Paula Ioanide, an associate professor at Ithaca College’s Center for the Study of Culture, Race and Ethnicity, penned a New York Times op-ed discussing the effects of racism on the 2016 presidential election.
The op-ed is part of the Times’ “Room for Debate” section, an online forum that invites experts to discuss news events and timely issues. The debate Ioanide took part in asked whether Americans are tired of democracy’s failings and looking for more autocratic governance, or if they conversely desire more democracy.
In her article, “Racism Is the Central Hindrance to Democratization,” Ioanide argues that the issue of race has traditionally undercut popular labor movements like the one currently led by Vermont Senator Bernie Sanders.

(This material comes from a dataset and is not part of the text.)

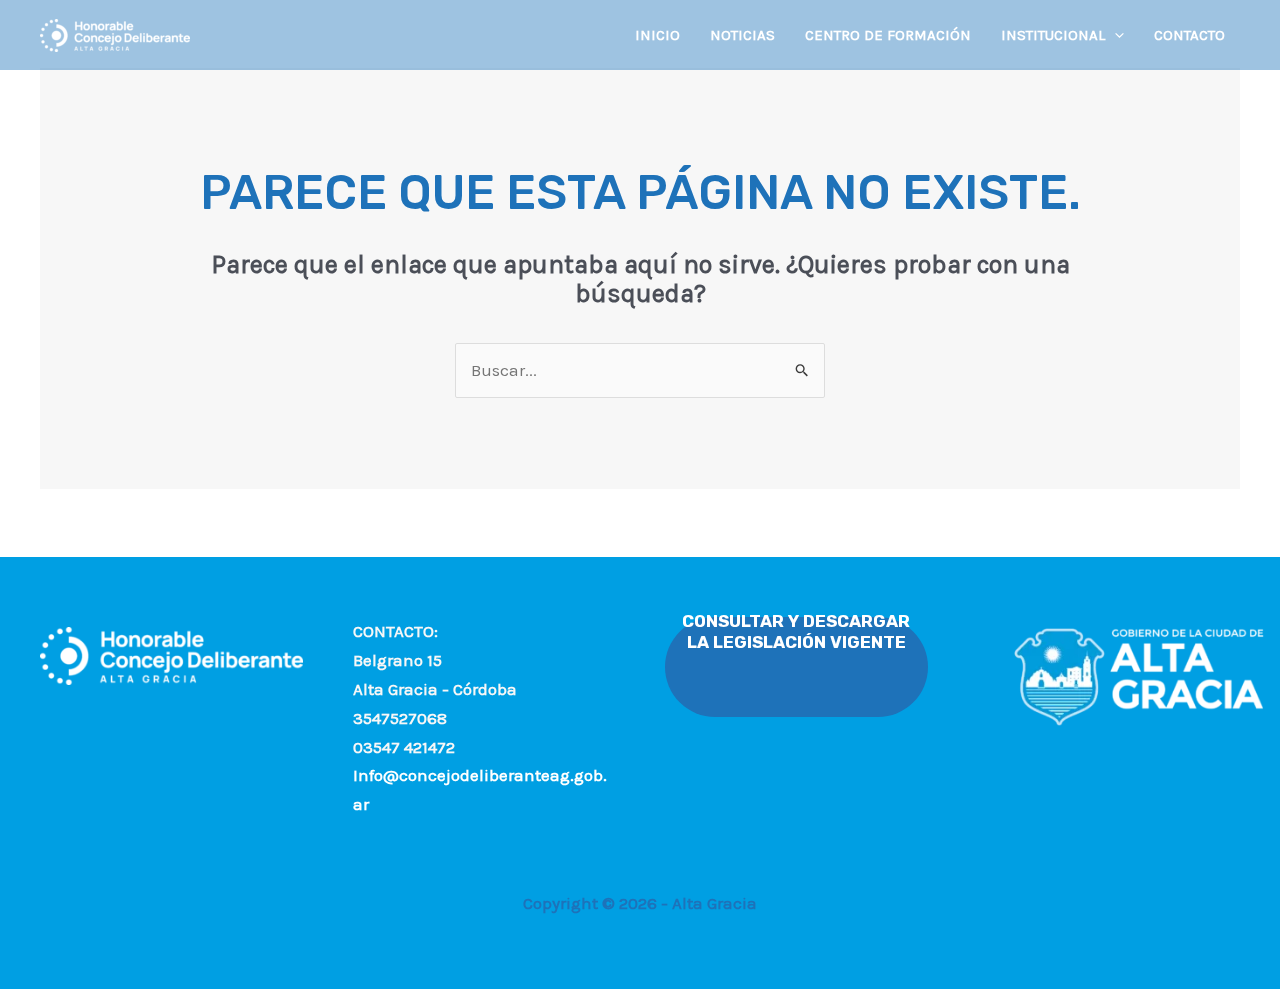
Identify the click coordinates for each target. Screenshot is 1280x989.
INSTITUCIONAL (1053, 35)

Ioanide says that while presumptive Republican nominee Donald Trump has used race-baiting to create populist unity, Sanders’ supporters fail to see racism as a problem that could break their movement.
“There is a way to move people and resources toward America’s democratic ideals,” Ioanide writes. “But this requires a confrontation with racism as the central hindrance to American democratization.”
The other experts invited to contribute to the debate on this topic were former Reagan administration official Linda Chavez, Yale University political scientist Jim Sleeper, Stanford University law professor Richard Thompson Ford, “The Trump Presidential Playbook” author Geoff Blades and Paul D. Miller, research fellow at the Ethics and Religious Liberty Commission.
Ioanide’s research focuses on the negative effects of present-day inequalities and injustices. Her book, “The Emotional Politics of Racism: How Feelings Trump Facts in an Era of Colorblindness,” examines how the human tendency to let emotions win out over reason leads Americans to support racism and discrimination in unconscious ways.